Big Data

The term Big Data became popular around 2010/2011 as a way to denote very large data sets of magnitudes that were not commonly analyzed by business analysts before. Thanks to the progress in hardware and software, such very large data sets are now within the reach of not only scientists but also practitioners in many companies who use them for data mining and modeling. Big Data sets are usually larger than two gigabytes (1 gigabyte = 1,000 megabytes), which is the file size limit of 32-bit operating systems, most commonly used in business applications before they were replaced by the 64-bit OSs at the end of the first decade of the 21st century. Some data repositories may grow to thousands of terabytes, i.e., to the petabyte range (1 petabyte = 1,000 terabytes). Beyond petabytes, data set size can be measured in exabytes (1 exabyte = 1,000 petabytes = one quintillion bytes). For example, the manufacturing sector worldwide in 2010 is estimated to have stored a total of 2 exabytes of new information (Manyika et al., 2011).

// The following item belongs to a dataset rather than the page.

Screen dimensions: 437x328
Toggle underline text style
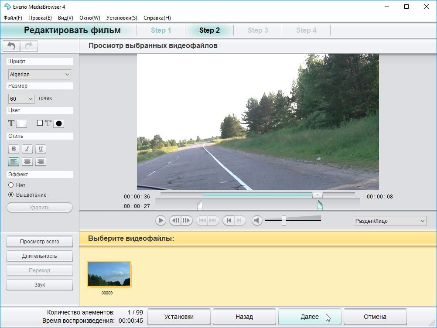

1 terabyte = 1,000 megabytes

1 petabyte = 1,000 terabytes

1 exabyte = 1,000 petabytes (one quintillion bytes)

In many cases, when the data set is expected to be homogenous and no subset detection or stratification analysis is planned, it is not necessary to process data sets of Big Data magnitude because statistical sampling can produce identical results much faster (sometimes thousands of times faster). However, the important advantage of being able to process the complete, very large data sets without sampling involve 1) the ability to identify relatively small homogenous subsets that reveal distinctive and identifiable patterns of interest, and 2) the ability to detect rare anomalies.